DOCUMENT TEXT START

Sure enough, ironically at the same lunch-truck benches where we first met, Sam eventually caught sight of what was left of me, and literally dropped his plastic fork into his chef salad. I quivered in delight as he looked me up and down, shocked at my appearance but obviously pleased. (As a matter of fact, I got lots of positive feedback from friends and family -- but this was before anorexia, bulimia, and eating disorders in general became such a part of the American collective conscience.) I tried to do the friends-with-benefits thing with Sam -- and we did manage to fuck each other for a little while -- but I just couldn't deal with the agony that inevitably followed our encounters. Remarkably, considering my fucked-upness at that time, I was the one to finally end it -- maybe I just needed to have the last word.
I spent the next couple of years dealing with anorexia and then bulimia; a semester in Rome led to bingeing (minus purging) and I returned to the States weighing almost 200 pounds. Within a seven-month period, I had gained almost 100 pounds (extremely fast weight gain often follows anorexia because of the body's slowed metabolism in an effort to thwart starvation). Since I could never make myself vomit, I turned to laxatives (often 30 or more at a time) and running again (yes, not a good combination back-to-back, as many a frenzied rush to a Burger King bathroom can attest). A bunch of weight came off, but my weight has gone up and down ever since. It's not uncommon for me to have three or four different sizes in my closet at once (currently wearing an 8 or 10 slacks). The eating
disorder may not be in full bloom anymore, but disordered eating and skewed body image now seem to be a permanent part of my psyche.

DOCUMENT TEXT END
MATERIAL SHOWN START

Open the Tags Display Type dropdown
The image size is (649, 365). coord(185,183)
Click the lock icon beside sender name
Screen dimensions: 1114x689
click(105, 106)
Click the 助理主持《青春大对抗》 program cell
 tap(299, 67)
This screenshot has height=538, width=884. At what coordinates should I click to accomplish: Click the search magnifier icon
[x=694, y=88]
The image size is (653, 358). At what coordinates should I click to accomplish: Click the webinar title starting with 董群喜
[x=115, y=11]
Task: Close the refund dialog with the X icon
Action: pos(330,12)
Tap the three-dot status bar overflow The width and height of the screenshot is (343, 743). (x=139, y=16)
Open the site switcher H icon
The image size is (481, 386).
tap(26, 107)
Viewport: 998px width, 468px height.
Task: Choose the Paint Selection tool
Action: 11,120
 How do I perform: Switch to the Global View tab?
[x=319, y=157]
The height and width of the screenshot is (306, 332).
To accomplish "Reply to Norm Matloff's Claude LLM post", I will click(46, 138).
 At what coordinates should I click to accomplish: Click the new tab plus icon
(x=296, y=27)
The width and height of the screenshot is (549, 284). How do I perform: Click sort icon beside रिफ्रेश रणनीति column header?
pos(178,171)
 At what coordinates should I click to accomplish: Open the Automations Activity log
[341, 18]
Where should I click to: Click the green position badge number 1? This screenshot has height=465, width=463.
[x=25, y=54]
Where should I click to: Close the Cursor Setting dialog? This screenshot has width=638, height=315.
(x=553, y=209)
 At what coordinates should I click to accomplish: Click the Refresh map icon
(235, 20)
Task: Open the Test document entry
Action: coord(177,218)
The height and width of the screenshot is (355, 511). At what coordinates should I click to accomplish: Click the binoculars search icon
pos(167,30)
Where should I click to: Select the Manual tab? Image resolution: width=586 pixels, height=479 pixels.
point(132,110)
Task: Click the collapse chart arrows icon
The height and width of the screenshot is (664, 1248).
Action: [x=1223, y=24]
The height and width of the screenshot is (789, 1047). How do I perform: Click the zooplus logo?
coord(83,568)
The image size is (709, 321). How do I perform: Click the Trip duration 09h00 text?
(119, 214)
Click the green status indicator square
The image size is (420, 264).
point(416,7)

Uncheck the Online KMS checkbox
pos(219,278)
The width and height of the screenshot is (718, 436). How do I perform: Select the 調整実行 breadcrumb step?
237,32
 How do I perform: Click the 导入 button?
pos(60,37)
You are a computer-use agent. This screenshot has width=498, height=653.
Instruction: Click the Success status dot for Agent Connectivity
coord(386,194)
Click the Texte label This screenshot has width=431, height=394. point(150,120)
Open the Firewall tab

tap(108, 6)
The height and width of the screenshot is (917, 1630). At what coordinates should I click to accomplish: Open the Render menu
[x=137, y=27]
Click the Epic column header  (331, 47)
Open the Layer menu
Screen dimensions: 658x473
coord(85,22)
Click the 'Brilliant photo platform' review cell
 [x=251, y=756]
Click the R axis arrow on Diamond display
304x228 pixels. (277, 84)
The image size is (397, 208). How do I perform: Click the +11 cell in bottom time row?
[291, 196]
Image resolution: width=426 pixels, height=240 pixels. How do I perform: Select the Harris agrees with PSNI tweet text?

MATERIAL SHOWN END

THINGS TO DO:
(1) In the eating-disorder text, how much weight did the writer gain within a seven-month period?
(2) Summarize the eating-disorder text in two sentences.

ANSWERS TO THE EXERCISE:
(1) Almost 100 pounds.

(2) After ending a short friends-with-benefits arrangement with Sam, the writer spent a couple of years with anorexia and then bulimia, and a semester in Rome led to bingeing and a gain of almost 100 pounds within seven months. Laxatives and running took a lot of weight off, but the writer's weight has gone up and down ever since, and disordered eating and a skewed body image now seem to be a permanent part of the writer's psyche.